Mega insurer American International Group (NYSE: AIG ) is best known for its spectacular collapse in 2008 as the company used a government bailout to plug a financial products-induced wound. Despite receiving well over $100 billion in government assistance, AIG shares have performed remarkably well since the bailout as the insurer has shed units and repaid its government borrowings. As AIG stock flirts with $50 per share, it's time to take a look at whether or not this insurance giant remains a good value.
A look at tangible book
In many cases, we can use book value as one of many indicators for the value of a company.

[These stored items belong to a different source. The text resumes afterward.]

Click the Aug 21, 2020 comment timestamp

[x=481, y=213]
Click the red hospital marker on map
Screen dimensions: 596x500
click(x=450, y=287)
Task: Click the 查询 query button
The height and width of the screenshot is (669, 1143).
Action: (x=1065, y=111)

However, book value also includes things that can be easier to fluff up, so we're going to look at tangible book value -- which excludes things like goodwill.

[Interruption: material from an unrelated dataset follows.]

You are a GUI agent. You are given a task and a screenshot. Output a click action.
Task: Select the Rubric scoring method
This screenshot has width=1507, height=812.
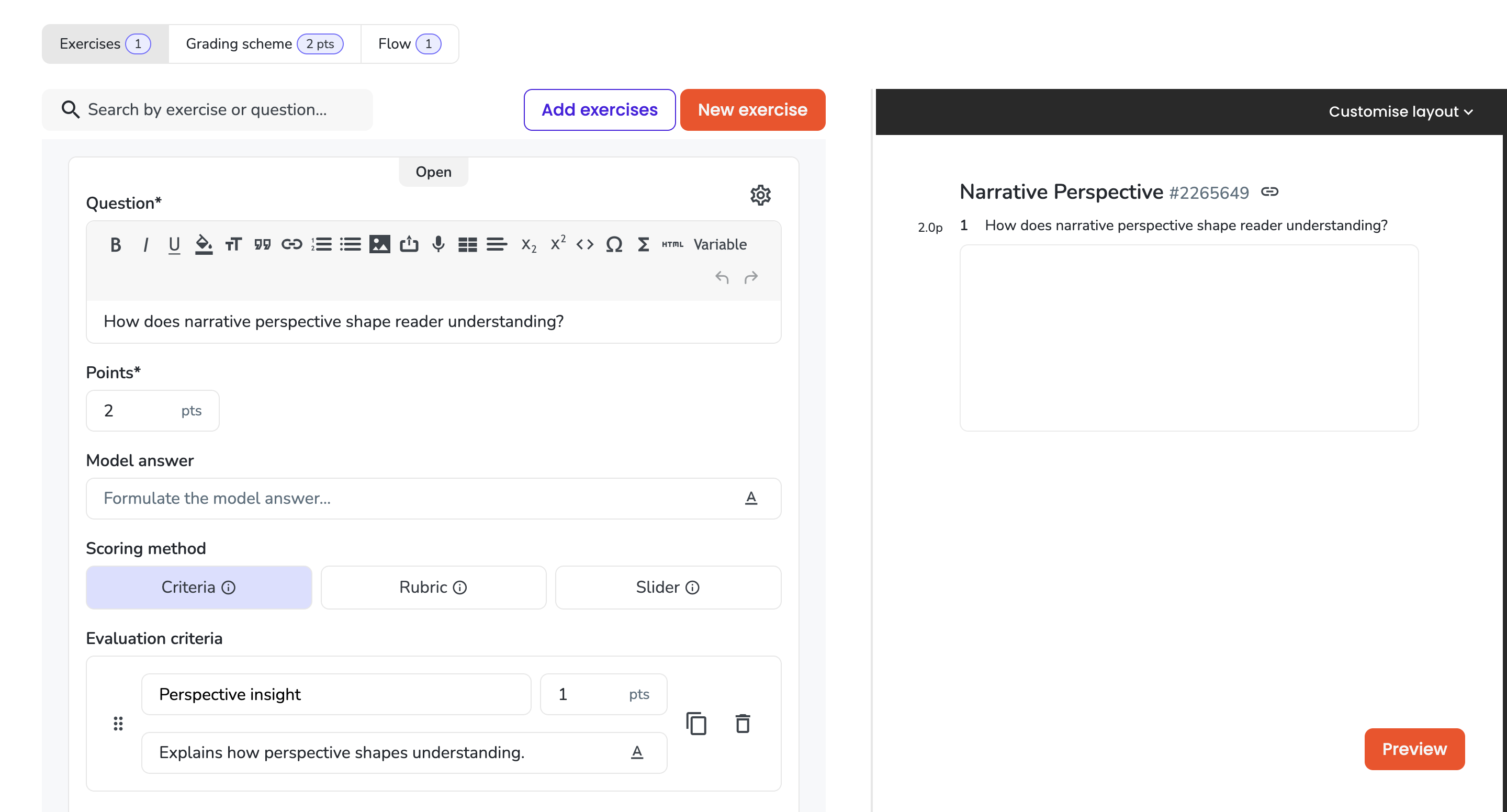433,587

In the following table, we can see a price to tangible book value comparison between AIG and two other major insurance companies.
|American International Group||0.7|
|Prudential Financial (NYSE: PRU )||1.0|
|Metlife (NYSE: MET )||1.0|
Looking at this table, AIG appears well undervalued compared to its peers. Based on AIG's current tangible book value, if the insurer were to rise to an equivalent P/TBV valuation as Prudential Financial and Metlife, AIG shares would rise to around $66 each -- an upside of around 30%.
But even tangible book value relies on accounting that values everything at its true value. In AIG's attempt to sell its plane leasing subsidiary International Lease Finance Corp (ILFC), it was revealed that the price AIG was planning to settle for would value ILFC at roughly two-thirds of book value and cause AIG to report a $4.4 billion loss on the sale. But ILFC represents one of AIG's last non-core assets, and its sale may have helped the insurer by allowing it to use the fresh capital to strengthen core businesses or buy back more shares.
For what its worth, the ILFC deal remains in limbo today now that a major Chinese backer has backed out of the deal. In response, AIG is reported to be considering a public offering of ILFC shares.
However, even after pricing in a book value reduction surrounding ILFC, AIG still remains below tangible book value and well below the multiples of its peers; this not even taking into account what overvalued assets may be sitting on the books of rivals.
Additionally, if the market begins to value these insurance companies at a premium to TBV, as would be quite possible with further investor confidence in the industry, then all of these insurers, including AIG, could see a higher share price.
Today's AIG is working on rebuilding itself as more of a core focused business able to generate consistent profits and rebuild some of the shareholder value destroyed in the collapse. While AIG shares may never again see their pre-collapse levels because of the massive share dilution that took place during the bailout, AIG's latest initiatives are a step in the right direction.
In continuing with previous share buybacks, AIG recently launched another $1 billion buyback. But the big news was the reinstatement of the dividend. Granted, it's not much at only $0.10 per quarter, working out to a sub-1% yield.
The dividend, even at its tiny amount, begins to move AIG back into the same category as Prudential and Metlife. Even though the insurers' dividends are in the mid-2% range, AIG's dividend now gives the insurer similar access to dividend-only funds and investors who view dividends as a mark of stability.
Overall, this should be taken as a positive development considering AIG will still have room to raise its dividend in the future to make it more on par with those of peers.
Repairing the image
Even at $50 per share, AIG still trades at valuations lower than those of its peers. While tangible book value is not a perfect measurement of intrinsic value, even after factoring in certain writedowns, AIG compares favorably in this analysis. Given the buyback plans and dividend reinstatement, I continue to see AIG shares as undervalued and one of the best plays in the insurance industry today.
Investors looking to welcome (or welcome back) AIG to their portfolio should take a further look at whether this megainsurer fits with their overall investment strategy, from dividend, growth, and value perspectives.